__Exercise objective__
Beneath this instruction is a block of data; output from it exactly the lines that run from the one containing "Filtrar (363, 172)" through the one containing "Sitemap (519, 2499)", inclusive.

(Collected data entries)
- - - - - - -

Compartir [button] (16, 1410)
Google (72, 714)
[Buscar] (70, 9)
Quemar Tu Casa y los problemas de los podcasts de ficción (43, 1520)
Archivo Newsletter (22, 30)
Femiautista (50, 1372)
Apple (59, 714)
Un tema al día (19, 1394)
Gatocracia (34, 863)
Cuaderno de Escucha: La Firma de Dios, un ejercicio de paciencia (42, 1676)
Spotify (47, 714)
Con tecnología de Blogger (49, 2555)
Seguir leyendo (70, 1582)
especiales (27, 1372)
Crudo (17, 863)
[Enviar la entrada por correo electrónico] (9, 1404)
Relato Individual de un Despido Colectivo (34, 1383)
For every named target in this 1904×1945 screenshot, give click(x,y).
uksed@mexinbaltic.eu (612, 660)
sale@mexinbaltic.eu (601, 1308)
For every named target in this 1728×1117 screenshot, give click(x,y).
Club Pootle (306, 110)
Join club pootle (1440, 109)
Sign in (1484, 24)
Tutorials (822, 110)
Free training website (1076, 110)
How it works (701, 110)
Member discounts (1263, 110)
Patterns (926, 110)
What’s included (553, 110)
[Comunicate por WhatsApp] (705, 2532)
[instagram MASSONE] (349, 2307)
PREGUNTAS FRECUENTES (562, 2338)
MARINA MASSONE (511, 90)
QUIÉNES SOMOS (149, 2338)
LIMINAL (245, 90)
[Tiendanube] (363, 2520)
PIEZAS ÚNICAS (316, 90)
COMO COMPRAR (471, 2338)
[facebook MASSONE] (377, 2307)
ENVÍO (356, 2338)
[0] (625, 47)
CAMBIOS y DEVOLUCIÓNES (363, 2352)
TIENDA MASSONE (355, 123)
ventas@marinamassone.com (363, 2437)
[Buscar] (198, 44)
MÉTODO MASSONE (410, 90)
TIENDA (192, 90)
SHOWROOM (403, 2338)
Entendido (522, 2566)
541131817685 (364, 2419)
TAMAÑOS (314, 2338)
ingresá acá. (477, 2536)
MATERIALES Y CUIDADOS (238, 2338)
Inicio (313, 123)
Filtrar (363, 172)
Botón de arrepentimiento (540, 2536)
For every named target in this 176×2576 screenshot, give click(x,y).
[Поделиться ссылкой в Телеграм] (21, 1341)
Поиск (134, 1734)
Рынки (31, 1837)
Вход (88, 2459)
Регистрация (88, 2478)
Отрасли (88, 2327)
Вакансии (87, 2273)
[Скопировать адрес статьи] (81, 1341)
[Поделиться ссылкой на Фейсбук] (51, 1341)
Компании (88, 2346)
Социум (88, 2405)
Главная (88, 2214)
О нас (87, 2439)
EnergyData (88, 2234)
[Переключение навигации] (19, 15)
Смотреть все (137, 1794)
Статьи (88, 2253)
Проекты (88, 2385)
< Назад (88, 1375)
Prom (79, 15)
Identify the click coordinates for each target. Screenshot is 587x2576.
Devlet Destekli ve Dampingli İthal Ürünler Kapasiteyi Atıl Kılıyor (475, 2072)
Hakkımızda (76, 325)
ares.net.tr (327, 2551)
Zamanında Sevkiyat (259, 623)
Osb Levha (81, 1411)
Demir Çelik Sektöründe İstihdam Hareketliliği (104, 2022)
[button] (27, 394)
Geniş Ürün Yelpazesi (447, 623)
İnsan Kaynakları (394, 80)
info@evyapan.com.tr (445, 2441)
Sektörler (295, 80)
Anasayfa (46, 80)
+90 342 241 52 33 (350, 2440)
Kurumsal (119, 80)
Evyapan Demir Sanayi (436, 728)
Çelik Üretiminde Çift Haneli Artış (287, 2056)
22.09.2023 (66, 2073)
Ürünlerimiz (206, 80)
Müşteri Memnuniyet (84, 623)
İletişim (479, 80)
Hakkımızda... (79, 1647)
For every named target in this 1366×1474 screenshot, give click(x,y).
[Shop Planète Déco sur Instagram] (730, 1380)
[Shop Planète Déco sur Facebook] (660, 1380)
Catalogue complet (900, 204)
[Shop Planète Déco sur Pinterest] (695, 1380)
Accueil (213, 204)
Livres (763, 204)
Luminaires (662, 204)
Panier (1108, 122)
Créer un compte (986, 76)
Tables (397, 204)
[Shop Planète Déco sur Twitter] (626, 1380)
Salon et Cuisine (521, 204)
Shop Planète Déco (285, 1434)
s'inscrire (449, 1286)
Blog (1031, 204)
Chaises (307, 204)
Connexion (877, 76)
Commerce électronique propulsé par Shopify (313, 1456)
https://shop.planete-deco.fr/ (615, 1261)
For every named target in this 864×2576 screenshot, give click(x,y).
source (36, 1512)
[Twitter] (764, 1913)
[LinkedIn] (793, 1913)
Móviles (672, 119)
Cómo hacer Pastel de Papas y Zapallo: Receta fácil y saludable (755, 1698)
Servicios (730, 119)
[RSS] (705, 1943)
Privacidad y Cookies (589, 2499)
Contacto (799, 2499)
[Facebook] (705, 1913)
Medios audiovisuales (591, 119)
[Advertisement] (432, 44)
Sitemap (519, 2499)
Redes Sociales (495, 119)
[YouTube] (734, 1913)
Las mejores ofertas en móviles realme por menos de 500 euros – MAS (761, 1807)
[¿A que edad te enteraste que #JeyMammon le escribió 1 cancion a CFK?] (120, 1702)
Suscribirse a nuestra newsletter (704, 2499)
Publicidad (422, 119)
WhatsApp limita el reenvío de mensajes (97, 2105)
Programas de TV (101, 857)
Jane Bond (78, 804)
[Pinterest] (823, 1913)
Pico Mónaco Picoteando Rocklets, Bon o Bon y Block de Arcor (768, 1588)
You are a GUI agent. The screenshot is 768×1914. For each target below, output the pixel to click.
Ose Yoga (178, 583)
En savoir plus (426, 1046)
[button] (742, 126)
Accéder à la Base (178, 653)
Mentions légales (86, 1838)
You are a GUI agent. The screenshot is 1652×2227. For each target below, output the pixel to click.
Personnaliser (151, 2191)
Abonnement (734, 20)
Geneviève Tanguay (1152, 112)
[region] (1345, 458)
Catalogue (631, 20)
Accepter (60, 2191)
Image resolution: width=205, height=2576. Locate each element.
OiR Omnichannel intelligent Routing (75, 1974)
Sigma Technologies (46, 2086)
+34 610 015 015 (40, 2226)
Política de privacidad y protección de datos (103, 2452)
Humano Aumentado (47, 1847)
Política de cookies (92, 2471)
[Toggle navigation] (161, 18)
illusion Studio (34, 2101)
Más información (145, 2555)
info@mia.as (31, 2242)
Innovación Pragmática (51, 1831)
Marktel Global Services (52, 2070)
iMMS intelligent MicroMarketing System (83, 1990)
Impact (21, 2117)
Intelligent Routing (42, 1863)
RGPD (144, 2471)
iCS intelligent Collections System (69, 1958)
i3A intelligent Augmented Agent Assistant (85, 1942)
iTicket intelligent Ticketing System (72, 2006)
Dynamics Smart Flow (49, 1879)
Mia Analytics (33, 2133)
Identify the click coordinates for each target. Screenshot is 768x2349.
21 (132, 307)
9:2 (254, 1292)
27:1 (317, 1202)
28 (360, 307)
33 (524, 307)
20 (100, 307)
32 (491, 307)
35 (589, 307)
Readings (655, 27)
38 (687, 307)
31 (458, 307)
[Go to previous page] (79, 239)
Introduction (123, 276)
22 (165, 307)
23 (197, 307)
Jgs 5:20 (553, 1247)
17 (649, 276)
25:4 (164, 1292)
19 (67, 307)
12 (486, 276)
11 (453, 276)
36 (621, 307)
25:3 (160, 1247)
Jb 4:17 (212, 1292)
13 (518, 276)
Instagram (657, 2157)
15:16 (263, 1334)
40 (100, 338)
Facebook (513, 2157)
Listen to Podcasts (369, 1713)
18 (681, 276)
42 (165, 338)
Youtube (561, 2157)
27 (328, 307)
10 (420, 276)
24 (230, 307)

- - - - - - -

__Solution below__
Filtrar (363, 172)
Botón de arrepentimiento (540, 2536)
For every named target in this 176×2576 screenshot, give click(x,y).
[Поделиться ссылкой в Телеграм] (21, 1341)
Поиск (134, 1734)
Рынки (31, 1837)
Вход (88, 2459)
Регистрация (88, 2478)
Отрасли (88, 2327)
Вакансии (87, 2273)
[Скопировать адрес статьи] (81, 1341)
[Поделиться ссылкой на Фейсбук] (51, 1341)
Компании (88, 2346)
Социум (88, 2405)
Главная (88, 2214)
О нас (87, 2439)
EnergyData (88, 2234)
[Переключение навигации] (19, 15)
Смотреть все (137, 1794)
Статьи (88, 2253)
Проекты (88, 2385)
< Назад (88, 1375)
Prom (79, 15)
Identify the click coordinates for each target. Screenshot is 587x2576.
Devlet Destekli ve Dampingli İthal Ürünler Kapasiteyi Atıl Kılıyor (475, 2072)
Hakkımızda (76, 325)
ares.net.tr (327, 2551)
Zamanında Sevkiyat (259, 623)
Osb Levha (81, 1411)
Demir Çelik Sektöründe İstihdam Hareketliliği (104, 2022)
[button] (27, 394)
Geniş Ürün Yelpazesi (447, 623)
İnsan Kaynakları (394, 80)
info@evyapan.com.tr (445, 2441)
Sektörler (295, 80)
Anasayfa (46, 80)
+90 342 241 52 33 (350, 2440)
Kurumsal (119, 80)
Evyapan Demir Sanayi (436, 728)
Çelik Üretiminde Çift Haneli Artış (287, 2056)
22.09.2023 (66, 2073)
Ürünlerimiz (206, 80)
Müşteri Memnuniyet (84, 623)
İletişim (479, 80)
Hakkımızda... (79, 1647)
For every named target in this 1366×1474 screenshot, give click(x,y).
[Shop Planète Déco sur Instagram] (730, 1380)
[Shop Planète Déco sur Facebook] (660, 1380)
Catalogue complet (900, 204)
[Shop Planète Déco sur Pinterest] (695, 1380)
Accueil (213, 204)
Livres (763, 204)
Luminaires (662, 204)
Panier (1108, 122)
Créer un compte (986, 76)
Tables (397, 204)
[Shop Planète Déco sur Twitter] (626, 1380)
Salon et Cuisine (521, 204)
Shop Planète Déco (285, 1434)
s'inscrire (449, 1286)
Blog (1031, 204)
Chaises (307, 204)
Connexion (877, 76)
Commerce électronique propulsé par Shopify (313, 1456)
https://shop.planete-deco.fr/ (615, 1261)
For every named target in this 864×2576 screenshot, give click(x,y).
source (36, 1512)
[Twitter] (764, 1913)
[LinkedIn] (793, 1913)
Móviles (672, 119)
Cómo hacer Pastel de Papas y Zapallo: Receta fácil y saludable (755, 1698)
Servicios (730, 119)
[RSS] (705, 1943)
Privacidad y Cookies (589, 2499)
Contacto (799, 2499)
[Facebook] (705, 1913)
Medios audiovisuales (591, 119)
[Advertisement] (432, 44)
Sitemap (519, 2499)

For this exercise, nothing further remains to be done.